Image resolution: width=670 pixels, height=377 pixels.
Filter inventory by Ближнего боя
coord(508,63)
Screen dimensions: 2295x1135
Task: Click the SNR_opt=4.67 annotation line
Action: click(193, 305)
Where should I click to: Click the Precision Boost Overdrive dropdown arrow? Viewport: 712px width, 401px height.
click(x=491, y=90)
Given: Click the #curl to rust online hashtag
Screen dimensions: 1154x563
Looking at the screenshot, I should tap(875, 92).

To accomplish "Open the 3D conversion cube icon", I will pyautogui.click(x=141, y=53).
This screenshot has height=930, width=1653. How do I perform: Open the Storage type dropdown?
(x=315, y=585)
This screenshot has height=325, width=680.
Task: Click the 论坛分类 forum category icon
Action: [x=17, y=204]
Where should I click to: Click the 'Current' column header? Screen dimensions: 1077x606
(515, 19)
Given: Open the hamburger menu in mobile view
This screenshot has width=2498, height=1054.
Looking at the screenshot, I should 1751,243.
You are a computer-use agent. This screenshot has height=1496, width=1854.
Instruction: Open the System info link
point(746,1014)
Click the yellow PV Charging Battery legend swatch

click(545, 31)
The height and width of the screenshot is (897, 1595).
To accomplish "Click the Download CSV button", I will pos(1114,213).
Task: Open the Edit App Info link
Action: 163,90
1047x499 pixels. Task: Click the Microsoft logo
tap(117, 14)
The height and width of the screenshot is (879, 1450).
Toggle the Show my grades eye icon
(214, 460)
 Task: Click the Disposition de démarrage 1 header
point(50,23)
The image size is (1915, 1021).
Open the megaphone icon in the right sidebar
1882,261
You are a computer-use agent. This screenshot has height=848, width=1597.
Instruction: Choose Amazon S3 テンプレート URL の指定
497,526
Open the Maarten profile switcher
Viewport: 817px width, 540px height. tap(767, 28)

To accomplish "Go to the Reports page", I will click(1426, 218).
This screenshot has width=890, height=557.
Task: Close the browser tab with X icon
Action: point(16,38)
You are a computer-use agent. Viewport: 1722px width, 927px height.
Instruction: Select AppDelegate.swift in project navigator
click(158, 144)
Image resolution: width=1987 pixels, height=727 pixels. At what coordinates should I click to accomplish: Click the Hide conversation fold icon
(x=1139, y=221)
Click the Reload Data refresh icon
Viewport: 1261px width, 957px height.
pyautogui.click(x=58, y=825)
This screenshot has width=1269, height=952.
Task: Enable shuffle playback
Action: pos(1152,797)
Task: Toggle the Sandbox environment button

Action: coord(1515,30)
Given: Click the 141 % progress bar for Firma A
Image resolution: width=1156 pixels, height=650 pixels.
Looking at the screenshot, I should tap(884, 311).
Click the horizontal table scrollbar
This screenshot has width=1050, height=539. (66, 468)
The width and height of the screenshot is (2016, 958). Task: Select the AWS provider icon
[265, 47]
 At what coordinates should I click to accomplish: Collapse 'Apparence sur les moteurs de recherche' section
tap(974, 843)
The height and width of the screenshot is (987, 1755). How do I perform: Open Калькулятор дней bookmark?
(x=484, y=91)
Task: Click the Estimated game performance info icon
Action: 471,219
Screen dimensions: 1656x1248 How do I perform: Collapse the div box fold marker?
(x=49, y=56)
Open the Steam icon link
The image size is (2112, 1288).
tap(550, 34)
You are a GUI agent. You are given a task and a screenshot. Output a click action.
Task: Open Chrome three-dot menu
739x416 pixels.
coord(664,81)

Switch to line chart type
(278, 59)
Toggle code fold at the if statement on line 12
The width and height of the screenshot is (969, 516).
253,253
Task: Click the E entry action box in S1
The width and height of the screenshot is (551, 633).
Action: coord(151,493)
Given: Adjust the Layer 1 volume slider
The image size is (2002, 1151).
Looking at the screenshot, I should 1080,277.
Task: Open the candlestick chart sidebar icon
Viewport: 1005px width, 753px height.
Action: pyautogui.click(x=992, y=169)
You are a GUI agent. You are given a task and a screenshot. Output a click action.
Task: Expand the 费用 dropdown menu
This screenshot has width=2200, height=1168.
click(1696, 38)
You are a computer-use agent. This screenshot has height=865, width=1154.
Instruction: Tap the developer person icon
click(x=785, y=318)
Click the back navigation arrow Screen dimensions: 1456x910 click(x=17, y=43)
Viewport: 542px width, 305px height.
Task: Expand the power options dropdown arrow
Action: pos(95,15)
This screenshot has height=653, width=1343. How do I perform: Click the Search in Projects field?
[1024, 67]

────────────────────────────────────────

Exactly the lines above from the one with "Instruction: Select AppDelegate.swift" to the one with "Task: Open the candlestick chart sidebar icon", both included, are to be quoted; leave the rest out.

**Exercise result**:
Instruction: Select AppDelegate.swift in project navigator
click(158, 144)
Image resolution: width=1987 pixels, height=727 pixels. At what coordinates should I click to accomplish: Click the Hide conversation fold icon
(x=1139, y=221)
Click the Reload Data refresh icon
Viewport: 1261px width, 957px height.
pyautogui.click(x=58, y=825)
This screenshot has width=1269, height=952.
Task: Enable shuffle playback
Action: pos(1152,797)
Task: Toggle the Sandbox environment button

Action: coord(1515,30)
Given: Click the 141 % progress bar for Firma A
Image resolution: width=1156 pixels, height=650 pixels.
Looking at the screenshot, I should tap(884, 311).
Click the horizontal table scrollbar
This screenshot has width=1050, height=539. (66, 468)
The width and height of the screenshot is (2016, 958). Task: Select the AWS provider icon
[265, 47]
 At what coordinates should I click to accomplish: Collapse 'Apparence sur les moteurs de recherche' section
tap(974, 843)
The height and width of the screenshot is (987, 1755). How do I perform: Open Калькулятор дней bookmark?
(x=484, y=91)
Task: Click the Estimated game performance info icon
Action: 471,219
Screen dimensions: 1656x1248 How do I perform: Collapse the div box fold marker?
(x=49, y=56)
Open the Steam icon link
The image size is (2112, 1288).
tap(550, 34)
You are a GUI agent. You are given a task and a screenshot. Output a click action.
Task: Open Chrome three-dot menu
739x416 pixels.
coord(664,81)

Switch to line chart type
(278, 59)
Toggle code fold at the if statement on line 12
The width and height of the screenshot is (969, 516).
253,253
Task: Click the E entry action box in S1
The width and height of the screenshot is (551, 633).
Action: coord(151,493)
Given: Adjust the Layer 1 volume slider
The image size is (2002, 1151).
Looking at the screenshot, I should 1080,277.
Task: Open the candlestick chart sidebar icon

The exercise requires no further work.